Count the lines below containing "Given". Number only.

## [RECORDS SUPPLIED]
* * *

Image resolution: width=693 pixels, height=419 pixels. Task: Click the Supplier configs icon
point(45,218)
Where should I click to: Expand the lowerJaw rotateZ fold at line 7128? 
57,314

* * *

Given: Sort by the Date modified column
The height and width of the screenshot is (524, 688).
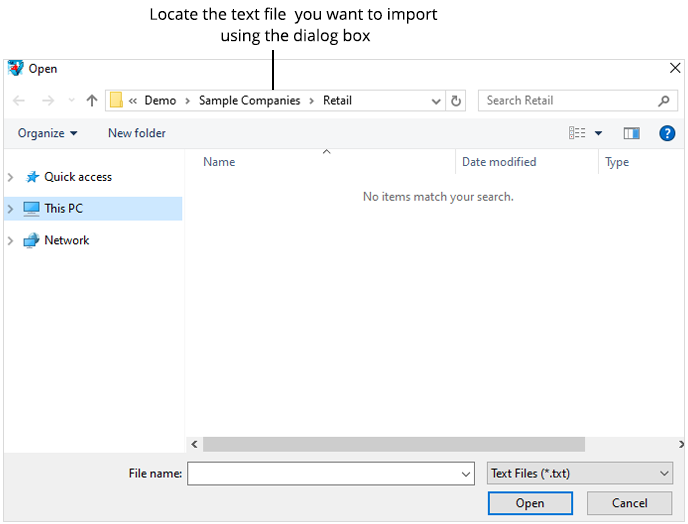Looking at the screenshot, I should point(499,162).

* * *

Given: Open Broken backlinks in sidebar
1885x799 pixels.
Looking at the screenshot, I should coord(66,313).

* * *

## [OUTPUT OF THE TASK]
2